Mais au-delà de toutes les hésitations des uns et l'intransigeance des autres, une chose est vraie que la classe politique congolaise, toutes tendances confondues, est consciente que même avec toutes les bonnes volontés du monde, il y a des problèmes techniques et financiers réels qui handicapent la bonne tenue des élections présidentielles et législatives justes et transparentes dans les délais prévus, en novembre 2016. Et que cela implique qu'il faille absolument trouver un moyen de les résoudre avant qu'il ne soit trop tard.

Curieusement, au lieu de maximiser le peu de temps qui reste encore d'ici novembre 2016, pour débattre et trouver ensemble les compromis nécessaires aux questions majeures qui minent le processus électoral afin d'organiser des élections présidentielles apaisées, tous les acteurs politiques font semblant de ne rien savoir et attendent le jour J pour que ces problèmes soient réglés comme par un coup de baguette magique.

Quel gâchis de la part d'une classe politique qui s'oppose sans proposer des solutions idoines à la crise actuelle pour des lendemains meilleurs.

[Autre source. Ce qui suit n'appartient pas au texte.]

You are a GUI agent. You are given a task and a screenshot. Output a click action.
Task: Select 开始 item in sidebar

Dans un article que nous avions publié en juin dernier, dans le cadre du Bureau international d'études pour la paix et le développement (BIEPD), nous disions que dans le contexte en RDC, le dialogue entre la classe politique et les forces vives de la nation était l'approche la plus efficace de résolution pacifique et de prévention de la crise imminente qui se profile à l'horizon, et ce, conformément à la Constitution.

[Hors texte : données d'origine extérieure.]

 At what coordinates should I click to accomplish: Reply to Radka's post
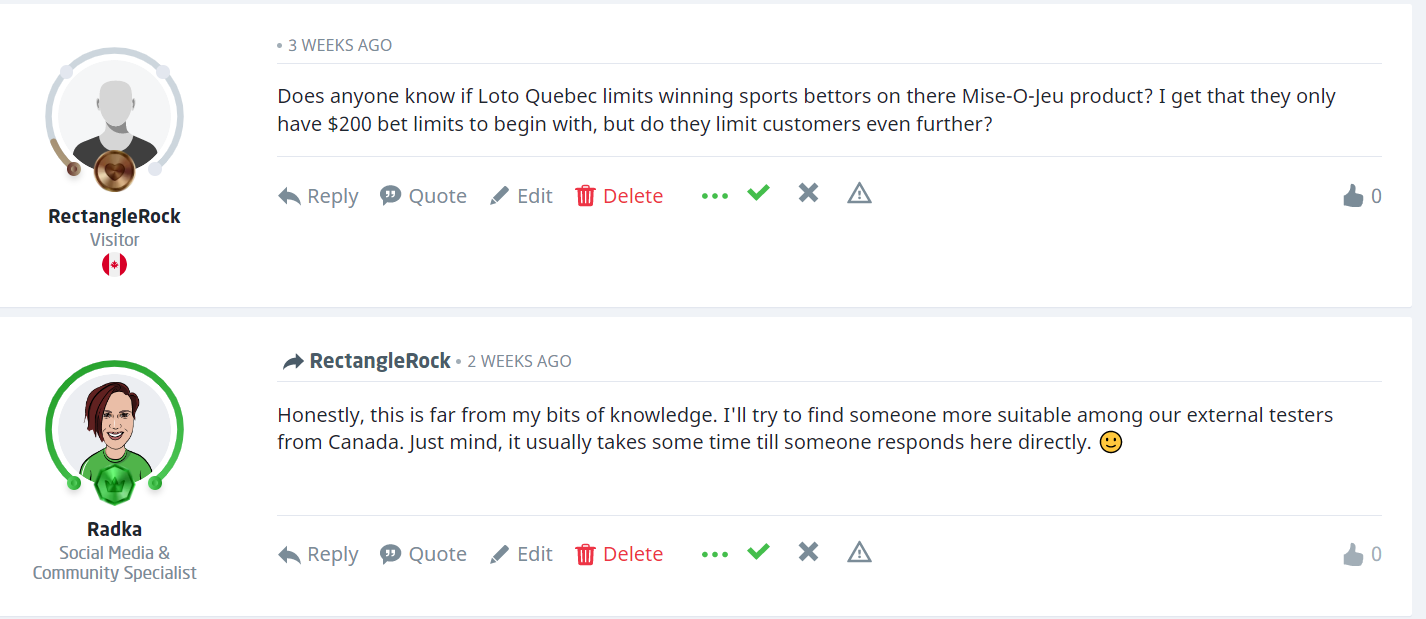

Renier l'opportunité de dialoguer équivaudrait à renier l'existence d'une crise politique latente aux conséquences imprévisibles. Si la classe politique pense qu'il n'est pas opportun d'engager un dialogue franc entre Congolais maintenant, pour régler les principaux problèmes pendants avant les élections de novembre 2016, alors elle a opté pour un suicide collectif, en acceptant inconsciemment la violation inévitablement de la Constitution.